NPR Story
5:00 am
Wed August 13, 2014

Trouble in the White Clouds

BOISE, Idaho – Tempers and emotion ran high at a recent meeting between leaders from Idaho’s Blaine and Custer Counties. The meeting was an attempt to get public reaction to efforts aimed at convincing the Obama Administration to declare the Boulder-White Clouds a National Monument.

The Boulder-White Cloud Mountains in Idaho are rugged, located in the heart of the state's mid-section. It is the true example of mixed use land, divided among several federal agencies and managed under many different rules.

For most that visit the Boulder-White Clouds, there tends to be a burning desire to keep things the way they are. But just how to do that isn't agreed upon. There are competing interests between those who want access to the hundreds of miles of trails and those who want to protect it from even the possibility of further human development.

The balance today is a patchwork of national forest, BLM land, wilderness and national recreation area. Since the push to preserve public land in the 1960s, there are have been efforts to change the Boulder-White Clouds into one large domain protected by federal law.

Now a new development is brewing: support for a President Barack Obama to declare the Boulder-White Clouds into a single national monument. The president is granted the ability to declare a national monument under a century-old law known as the Antiquities Act.

The Obama Administration hasn’t said either way if it intends to support a National Monument designation, but the idea alone is kicking up controversy.

Supporters say they want to protect the land permanently while supporting the local economy by creating a place that vacationers from all over the world would want to visit.

Opposition is worried that change could close off more public land to certain motorized access, livestock grazing and cause more headaches by adding to the mix of rules and regulations that already exist.

The line drawn in the sand is generically between the north and the south. Blaine County, which is home to Sun Valley, Hailey and Ketchum, appears willing to support a National Monument. Opposition comes from the north in Custer County, primarily from the communities of Stanley and Challis.

Of course, the dynamic is much more complex than north versus south. EarthFix reporter Aaron Kunz along with Idaho Statesman reporter Rocky Barker have been reporting on this issue from Idaho and recently produced two videos. One from each side of the county divide:

It's not the first time land use debate has centered on the communities of Stanley and Challis, either.

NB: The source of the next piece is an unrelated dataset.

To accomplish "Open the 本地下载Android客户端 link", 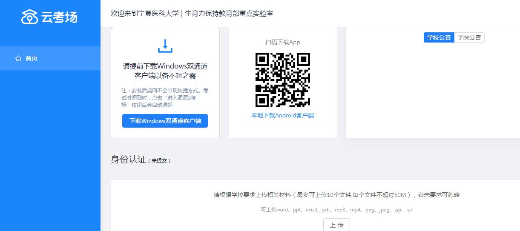I will pyautogui.click(x=283, y=115).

They're at the center of the White Cloud mountains, near the massive rock formation known as Castle Peak.

It was under Castle Peak that the American Smelting and Refining Company had planned to mine for molybdenum in the late '60s. The company wanted to build a road to the base of Castle Peak and dig a 600-foot deep surface mine. That prompted conservation groups, photographers and politicians in Idaho to actively oppose the proposed mine. That battle came to an end in 1972 when Congress established the Sawtooth National Recreation Area which protected the White Clouds from large scale mining.

In more recent years, Idaho Congressman Mike Simpson tried to turn both the Boulders and the White Clouds into a single designated area. The plan's intent was to preserve the land for future generations and would grandfather in certain public activities, which the congressman touted as a perfect blend of protection and access. That effort, known as the Central Idaho Economic Development and Recreation Act, stalled in 2010. Some Idahoans questioned how much access would be allowed under an overhaul of the rules and regulations. For example, it wasn't clear how if motorized access from motorbikes and ATVs currently allowed in some parts of the Boulder-White Clouds would continue.

Whether the effort to designate Boulder-White Clouds as a national monument would have any better success than Simpson's effort remains to be seen.